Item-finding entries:

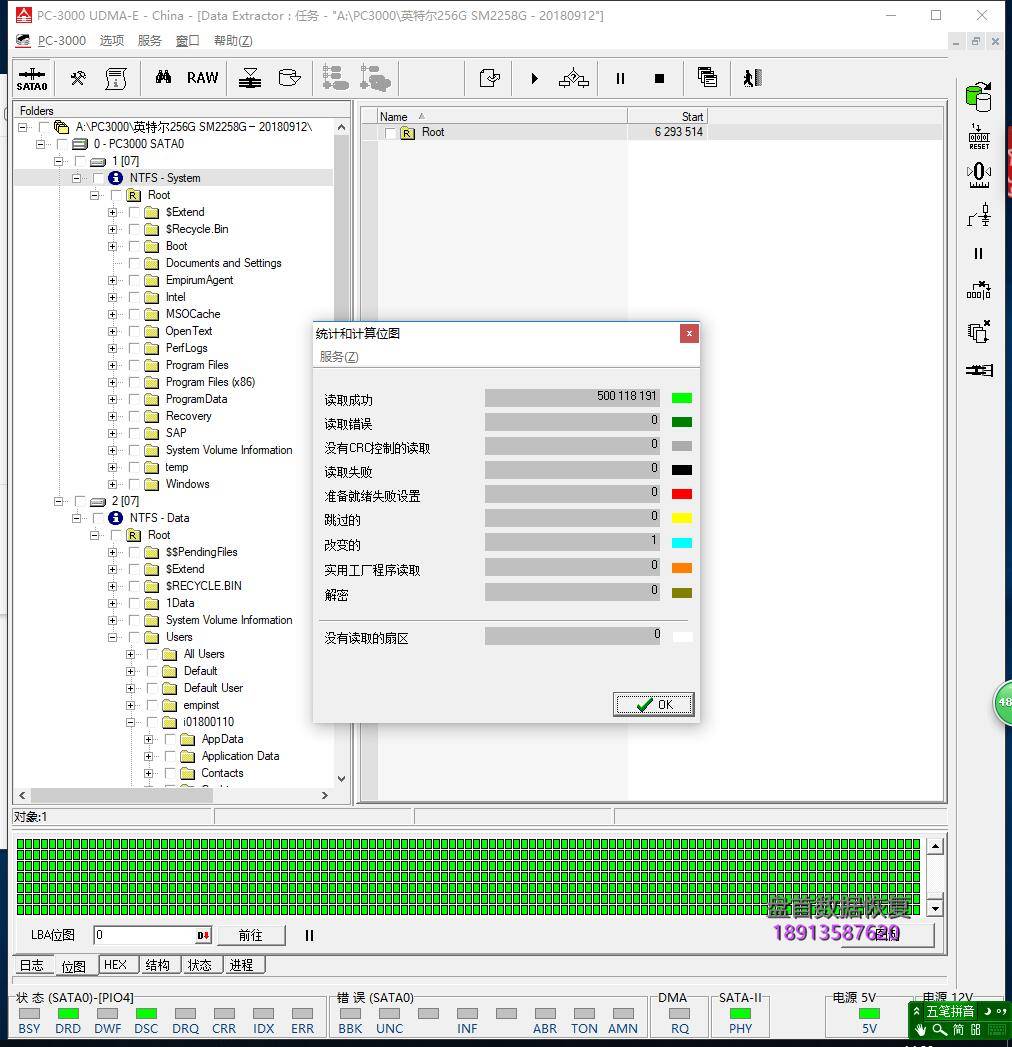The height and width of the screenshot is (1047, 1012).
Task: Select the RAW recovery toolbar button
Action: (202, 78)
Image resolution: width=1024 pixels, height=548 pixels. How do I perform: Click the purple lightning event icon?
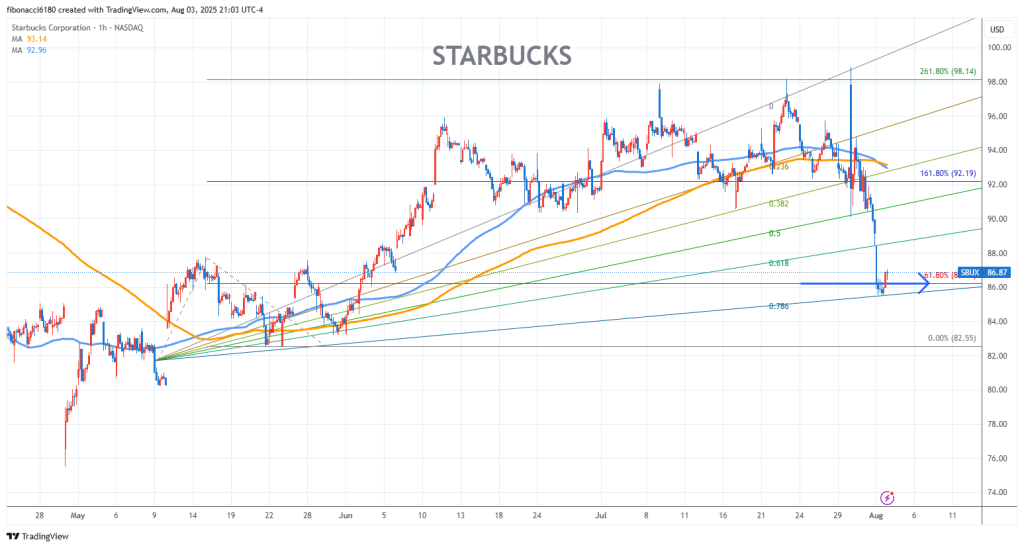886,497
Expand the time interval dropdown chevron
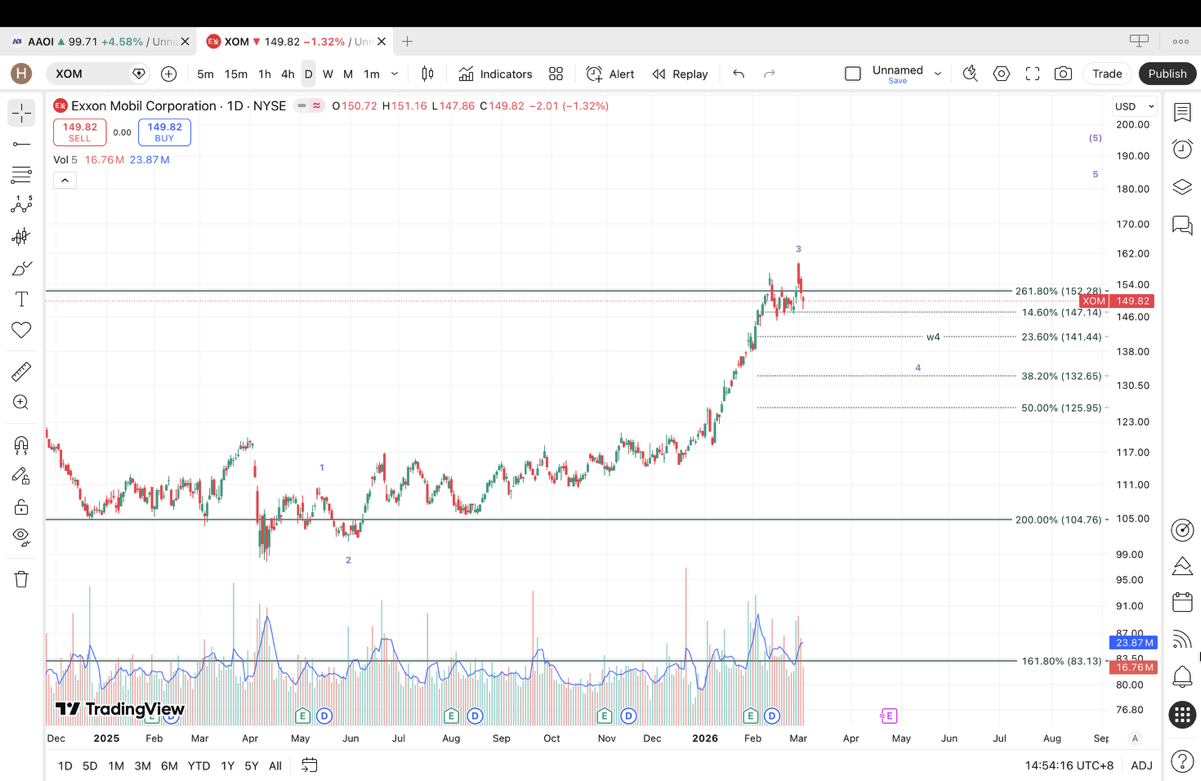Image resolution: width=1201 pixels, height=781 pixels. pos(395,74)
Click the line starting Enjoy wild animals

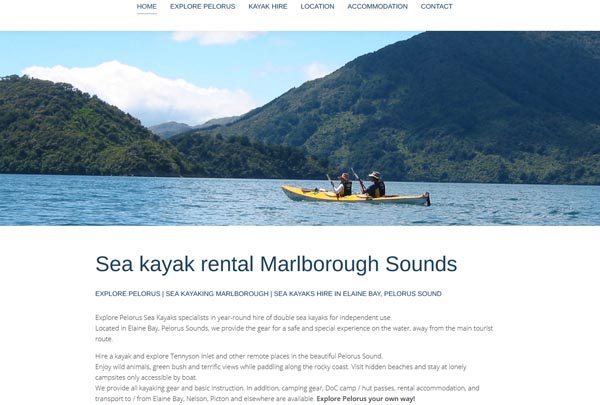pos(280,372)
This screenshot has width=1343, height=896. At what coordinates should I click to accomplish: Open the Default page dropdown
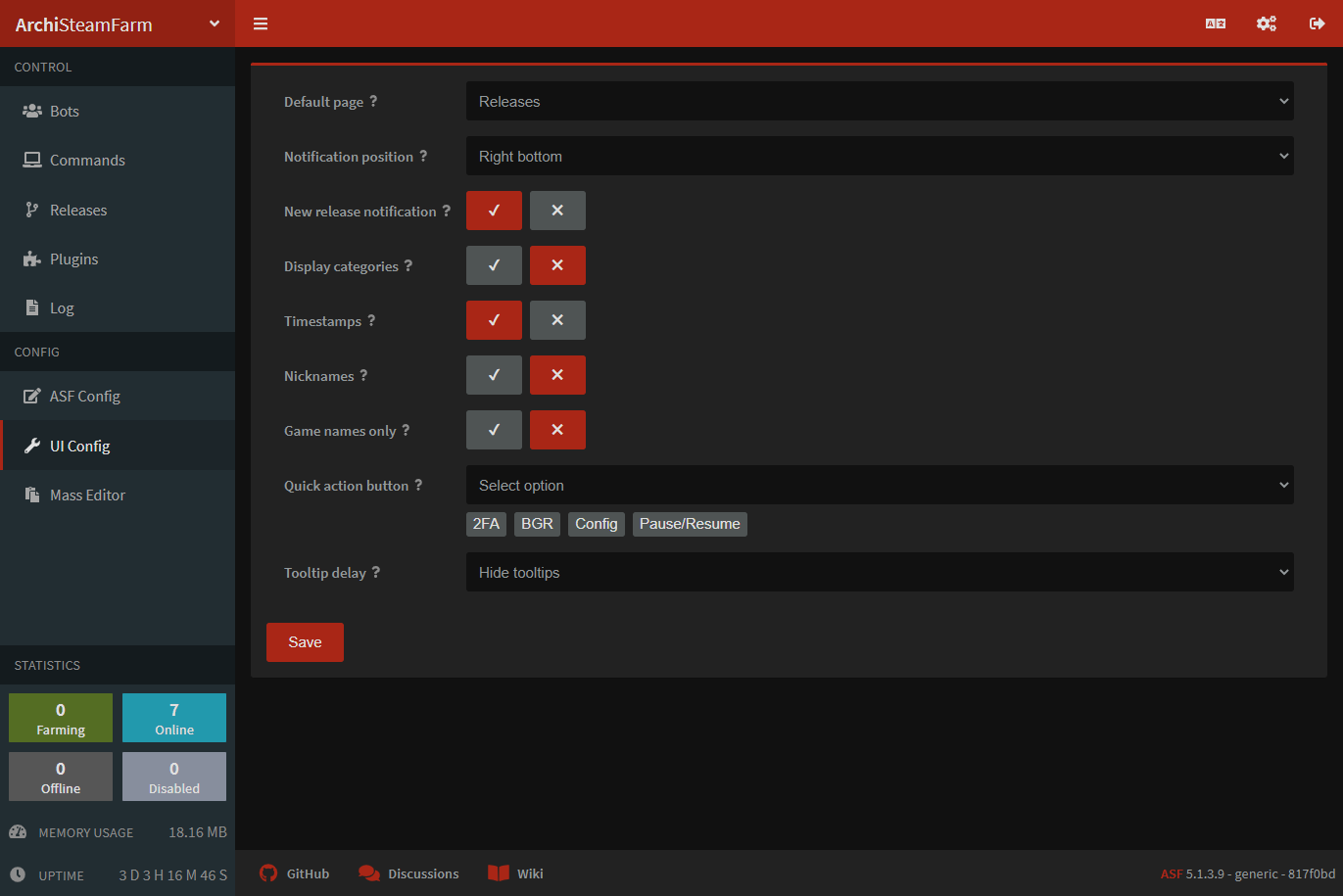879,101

WORK INSTRUCTIONS:
Format every line of the entries above as a Markdown table with the columns "Row" and "Entry line", numbering the rows and skipping blank lines. Leave out the pictures.

FULL OUTPUT:
| Row | Entry line |
|---|---|
| 1 | The height and width of the screenshot is (1047, 1012). |
| 2 | Task: Select the RAW recovery toolbar button |
| 3 | Action: (202, 78) |
| 4 | Image resolution: width=1024 pixels, height=548 pixels. How do I perform: Click the purple lightning event icon? |
| 5 | 886,497 |
| 6 | Expand the time interval dropdown chevron |
| 7 | Image resolution: width=1201 pixels, height=781 pixels. pos(395,74) |
| 8 | Click the line starting Enjoy wild animals |
| 9 | pos(280,372) |
| 10 | This screenshot has width=1343, height=896. At what coordinates should I click to accomplish: Open the Default page dropdown |
| 11 | 879,101 |